Yes, but because I took the time to fucking think about it, the PVR in my PC is working just fine so I'll timeshift the Dr Who marathon a bit and take the time to reply to you. Anyway, the Tacos are on their way and it takes a while to stuff 100 of them into the delivery guy's car (so i hear).
I agree with the parent's sentiment - what has happened to the nerd way of doing something because it needed to be done? Very few people want to think about their problems anymore.
The powerful scientific pocket calculator was the start of all this hoo haa. Kids were dumbed down and started forgetting to do basic arithmetic (yes, there are many who can't work out how much change I get when the till is down and I've just ordered a hundred tacos).
The Intarwebs has been the other downfall. People are only too happy to put "i want to do X" into Google and click pages. If no useful results come up they bitch and moan that there is no way to do X (maybe X is just something so menially boring that nobody documented it, or it's just dumb, or nobody ever thought of it yet) but these people don't care.
What you're seeing people is the well-established decline in intelligence and determination which comes with the "google-it" culture.
I drink to make other people interesting!
You likely won't get away with the bandwidth you'll use doing this -- especially if it's Comcast. Inside the first month, they'll be all up in your business, threatening to shut you down, etc. because you dare to use the bandwidth you're paying for. I don't imagine it's going to be any better with any other ISP either, unless you buy business-class service, in which case they have less of a right to "manage" the bandwidth you're paying (way too much) for. A better idea would be to have a video link-on-demand instead of 24/7; sorry, pal. :-/
I don't know, but this sub thread was about iChat, which depends on about 3 gigs of encrypted code, the majority of which only the dark Apple overlords knows what goes on inside of.

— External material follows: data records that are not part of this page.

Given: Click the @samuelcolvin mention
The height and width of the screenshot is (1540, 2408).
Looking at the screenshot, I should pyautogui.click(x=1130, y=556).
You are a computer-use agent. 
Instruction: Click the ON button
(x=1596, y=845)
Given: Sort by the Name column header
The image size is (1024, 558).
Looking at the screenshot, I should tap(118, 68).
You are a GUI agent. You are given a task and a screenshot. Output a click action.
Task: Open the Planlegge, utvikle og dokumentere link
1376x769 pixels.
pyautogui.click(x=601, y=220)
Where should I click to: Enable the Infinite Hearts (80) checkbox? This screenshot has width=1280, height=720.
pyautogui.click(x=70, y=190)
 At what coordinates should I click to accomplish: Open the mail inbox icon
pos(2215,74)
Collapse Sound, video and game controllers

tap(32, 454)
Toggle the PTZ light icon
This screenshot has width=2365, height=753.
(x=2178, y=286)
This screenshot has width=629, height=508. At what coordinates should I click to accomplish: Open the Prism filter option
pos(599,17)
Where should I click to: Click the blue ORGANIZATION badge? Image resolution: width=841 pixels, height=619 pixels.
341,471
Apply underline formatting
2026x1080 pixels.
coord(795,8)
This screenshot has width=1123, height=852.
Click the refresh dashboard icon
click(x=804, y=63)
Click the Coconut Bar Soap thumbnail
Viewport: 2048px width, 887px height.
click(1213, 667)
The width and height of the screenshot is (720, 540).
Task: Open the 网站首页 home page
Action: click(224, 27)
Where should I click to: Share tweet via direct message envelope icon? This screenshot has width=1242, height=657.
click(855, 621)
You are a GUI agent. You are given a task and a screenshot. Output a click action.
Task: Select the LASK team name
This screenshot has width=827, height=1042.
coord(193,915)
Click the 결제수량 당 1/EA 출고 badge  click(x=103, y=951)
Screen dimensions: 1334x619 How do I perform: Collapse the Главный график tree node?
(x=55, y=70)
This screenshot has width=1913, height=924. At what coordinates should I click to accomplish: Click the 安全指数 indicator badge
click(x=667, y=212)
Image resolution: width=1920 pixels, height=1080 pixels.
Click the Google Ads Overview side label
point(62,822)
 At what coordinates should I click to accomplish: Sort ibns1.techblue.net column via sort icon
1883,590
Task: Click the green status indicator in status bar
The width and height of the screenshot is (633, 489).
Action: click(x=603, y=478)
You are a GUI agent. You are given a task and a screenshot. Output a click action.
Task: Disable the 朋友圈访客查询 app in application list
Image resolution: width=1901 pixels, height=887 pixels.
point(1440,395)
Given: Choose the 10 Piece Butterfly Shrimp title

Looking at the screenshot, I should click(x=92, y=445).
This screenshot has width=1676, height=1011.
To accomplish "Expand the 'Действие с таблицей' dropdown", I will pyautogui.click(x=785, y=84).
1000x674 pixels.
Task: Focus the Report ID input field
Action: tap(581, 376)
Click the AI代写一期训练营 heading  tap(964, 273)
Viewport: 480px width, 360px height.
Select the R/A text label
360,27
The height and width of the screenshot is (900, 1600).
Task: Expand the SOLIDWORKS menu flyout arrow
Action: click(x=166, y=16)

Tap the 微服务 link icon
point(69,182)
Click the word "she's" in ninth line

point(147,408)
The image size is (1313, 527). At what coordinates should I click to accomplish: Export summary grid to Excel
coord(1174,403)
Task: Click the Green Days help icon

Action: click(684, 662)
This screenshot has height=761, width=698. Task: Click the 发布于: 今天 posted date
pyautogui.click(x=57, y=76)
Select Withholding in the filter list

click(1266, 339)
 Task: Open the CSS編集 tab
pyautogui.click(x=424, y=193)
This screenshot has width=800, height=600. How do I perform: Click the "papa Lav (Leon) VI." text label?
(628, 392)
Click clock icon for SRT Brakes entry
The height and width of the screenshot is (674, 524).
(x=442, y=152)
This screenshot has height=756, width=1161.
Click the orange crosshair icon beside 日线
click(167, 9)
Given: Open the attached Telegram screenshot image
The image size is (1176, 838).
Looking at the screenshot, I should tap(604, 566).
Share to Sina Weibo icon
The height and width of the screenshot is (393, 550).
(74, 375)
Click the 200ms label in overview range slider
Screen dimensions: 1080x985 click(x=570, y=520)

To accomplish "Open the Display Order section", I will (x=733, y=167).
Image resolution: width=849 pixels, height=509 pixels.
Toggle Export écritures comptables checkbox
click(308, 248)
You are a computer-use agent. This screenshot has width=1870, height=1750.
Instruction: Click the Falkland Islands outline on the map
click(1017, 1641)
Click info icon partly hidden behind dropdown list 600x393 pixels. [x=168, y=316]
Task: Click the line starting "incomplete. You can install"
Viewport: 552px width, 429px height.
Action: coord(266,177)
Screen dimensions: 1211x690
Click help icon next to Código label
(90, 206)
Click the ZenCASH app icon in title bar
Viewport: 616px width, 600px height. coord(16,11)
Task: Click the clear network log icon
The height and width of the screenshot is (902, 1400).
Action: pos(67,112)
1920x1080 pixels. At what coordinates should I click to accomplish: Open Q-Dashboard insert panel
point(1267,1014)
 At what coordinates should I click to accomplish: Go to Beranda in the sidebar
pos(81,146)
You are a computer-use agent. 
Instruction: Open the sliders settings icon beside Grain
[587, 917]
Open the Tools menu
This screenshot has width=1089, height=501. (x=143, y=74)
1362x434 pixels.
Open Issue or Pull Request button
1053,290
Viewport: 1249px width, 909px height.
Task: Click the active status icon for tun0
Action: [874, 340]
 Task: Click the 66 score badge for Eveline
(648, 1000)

Telephone networks, network switches at your ISP, cell phones, gmail, name servers, and non-local web servers all have code invisible to the end user.
So, we might as well get paranoid enough to shun all modern communications technology if we are going to get our panties in a wad over a single closed source program.
I've got a baby, a mac, and several distant relatives, some with macs and some with PCs. iChat is noticably better than skype. As a bonus 10.5 has screen sharing built in too, just as easy to use.
For extra ease if use, Google for the terminal command to make iChat auto-accept incoming requests.
Dear Slashdot: next time you want to mess with the site, add a rich-text editor for comments.
Ah, you're talking about the fact that Skype will use port 80 if its default port isn't available. Much ado about nothing.